Begitulah review singkat terhadap isi dari buku yang cukup penting ini, meskipun cukup lengkap buku ini memiliki beberapa kekurangan, sebagaimana sebuah buku yang berasal dari sebuah disertasi, tumpukan tentang pembahasan teori-teorinya saja memakan lebih dari separo halaman buku ini, dan dalam pembahasannya pengulangan-pengulangan teori-teori tersebut tak terhindarkan, padahal dalam permasalahan ini hal-hal yang cukup menarik adalah bagaimana hikayat dibalik sebuah peristiwa itu terjadi, seperti pada bagian yang paling menarik bagi saya untuk disimak adalah pada Bab 17,18 dan 19 tentang proses penyatuatapan peradilan agama ke mahkamah agung.
Pro dan kontra dalam proses ini tidak terekam oleh publik, dan sedikit banyak dikuak oleh Dr. Jaenal, mungkin karena tertutupi oleh hingar bingar politik pada waktu itu.
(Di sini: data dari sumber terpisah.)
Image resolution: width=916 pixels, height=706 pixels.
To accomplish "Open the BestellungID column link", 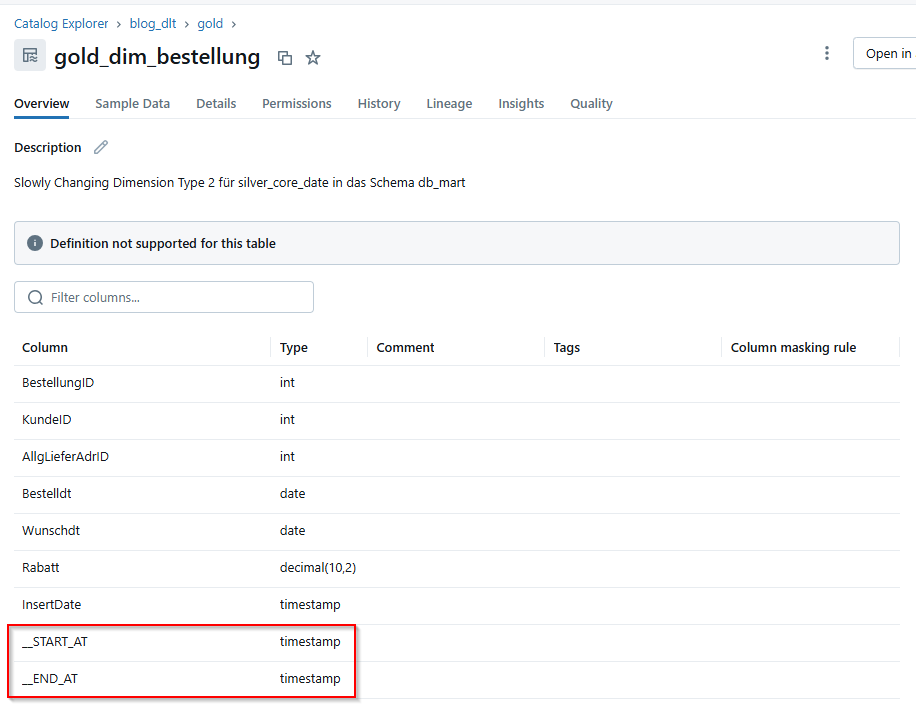I will [x=60, y=382].
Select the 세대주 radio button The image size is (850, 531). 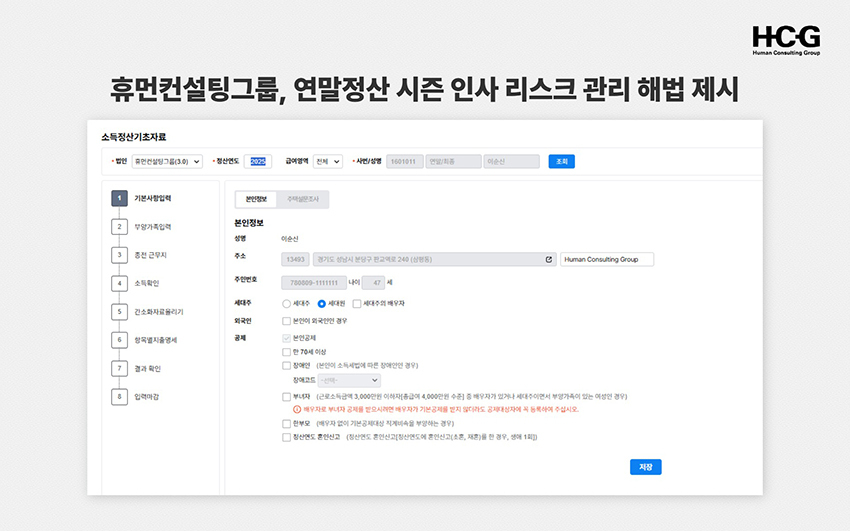tap(287, 303)
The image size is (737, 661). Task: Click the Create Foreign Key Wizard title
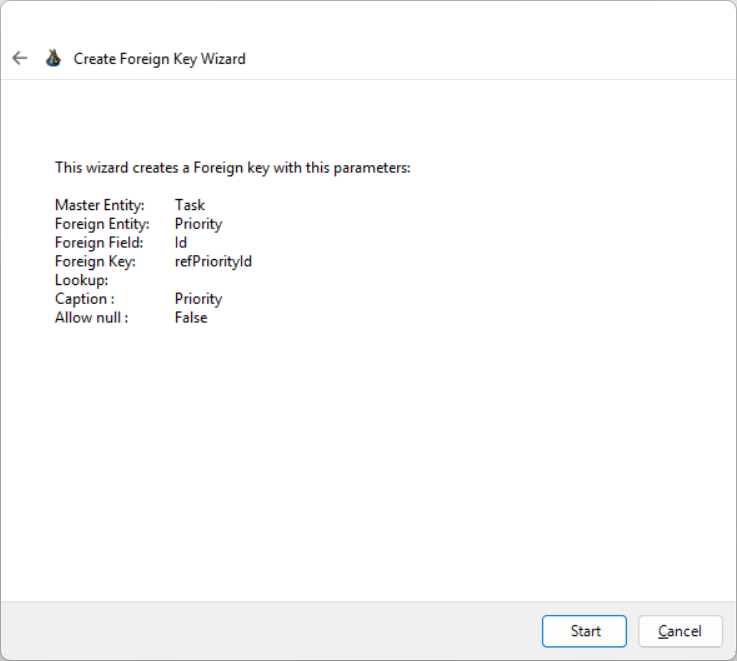pos(159,59)
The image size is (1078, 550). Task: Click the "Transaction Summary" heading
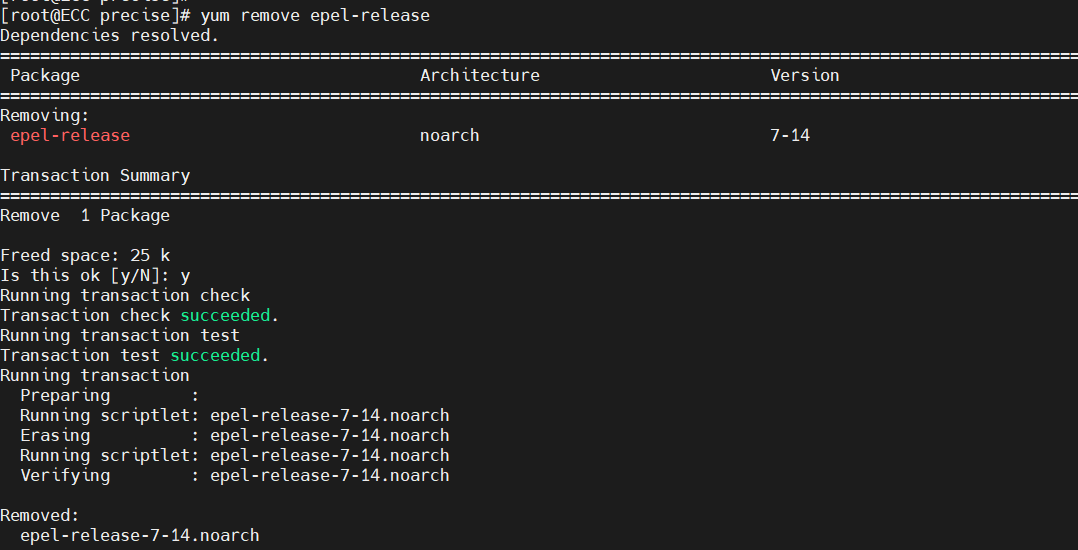[x=95, y=175]
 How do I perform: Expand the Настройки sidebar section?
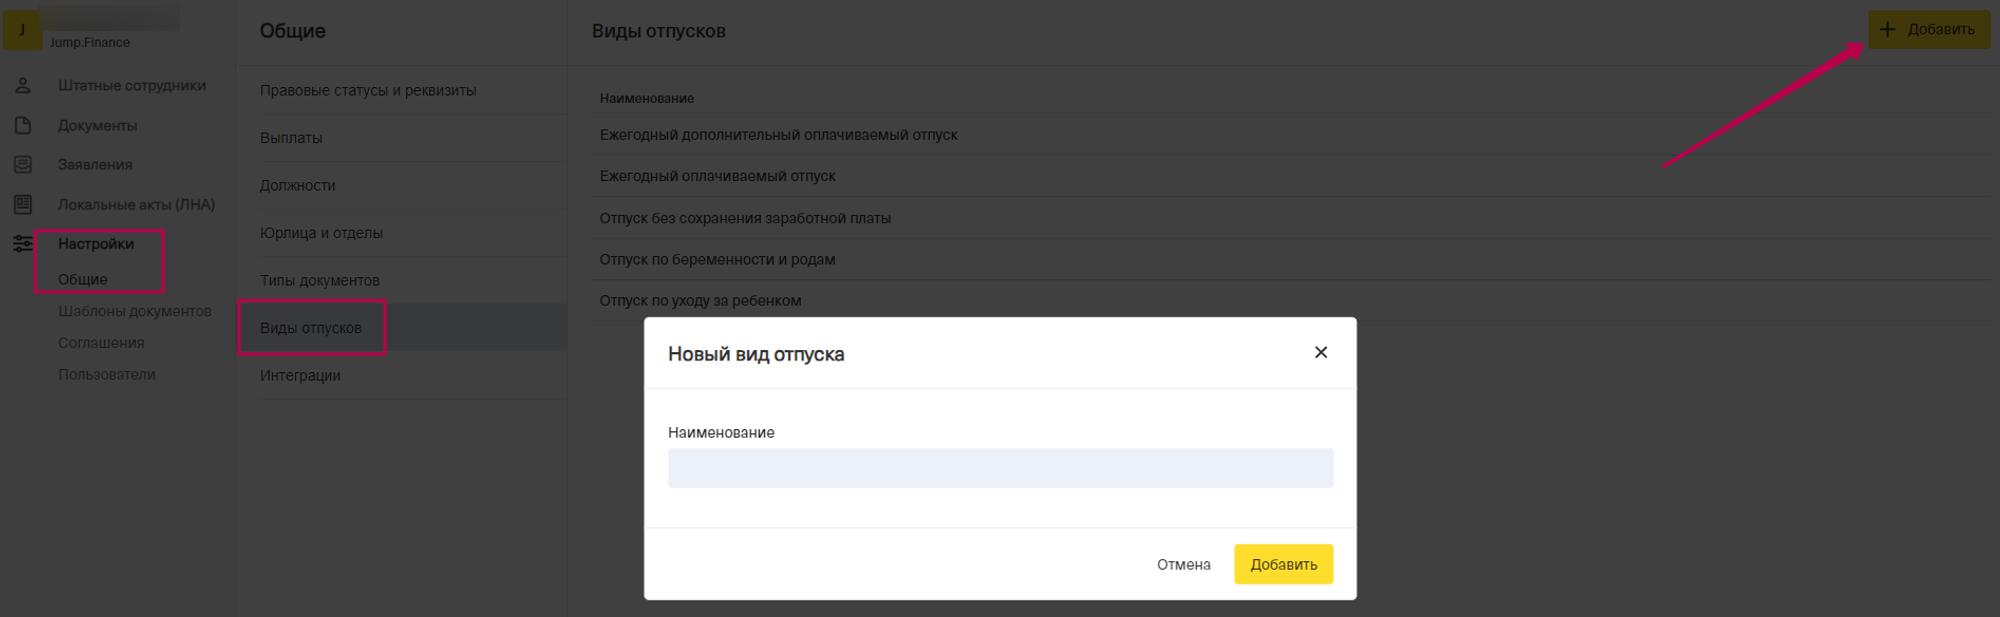click(x=96, y=244)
Tak seperti ketika lahirnya Undang-Undang Nomor 7 tahun 1989 tentang Peradilan Agama, pada saat itu pro dan kontra terjadi dalam debat publik yang cukup meluas dan terbuka sebagaimana terekam dengan baik dalam buku Peradilan Agama dalam wadah Negara Pancasila: Dialog RUUPA karya Drs.H. Zuffran Sabrie.
Selain itu kesimpulan yang ditelurkan dari penelitian ini (contribution to knowledge) yang menyatakan bahwa eksistensi peradilan agama sangat tergantung pada aspek budaya masyarakat muslim dalam menjalankan hukum Islam (cultural exixtance theory) juga masih belum terlalu kuat bagi saya untuk mematahkan teori-teori sebelumnya, Daniel S Lev misalnya yang menyatakan aspek politik yang lebih menentukan. Dalam aspek Hukum materil (legal substance) mungkin iya, tapi dari segi eksistensi kelembagaan (legal structure) menurut saya aspek politik yang menentukan.
Terlepas dari sedikit kekurangan diatas, sama sekali tak mengurangi arti penting buku ini dalam diskursus mutakhir dan aktual tentang peradilan agama khususnya dan hukum islam pada umumnya dalam konsepsi ketatanegaraan yang konstitusional di Indonesia. Selamat membaca!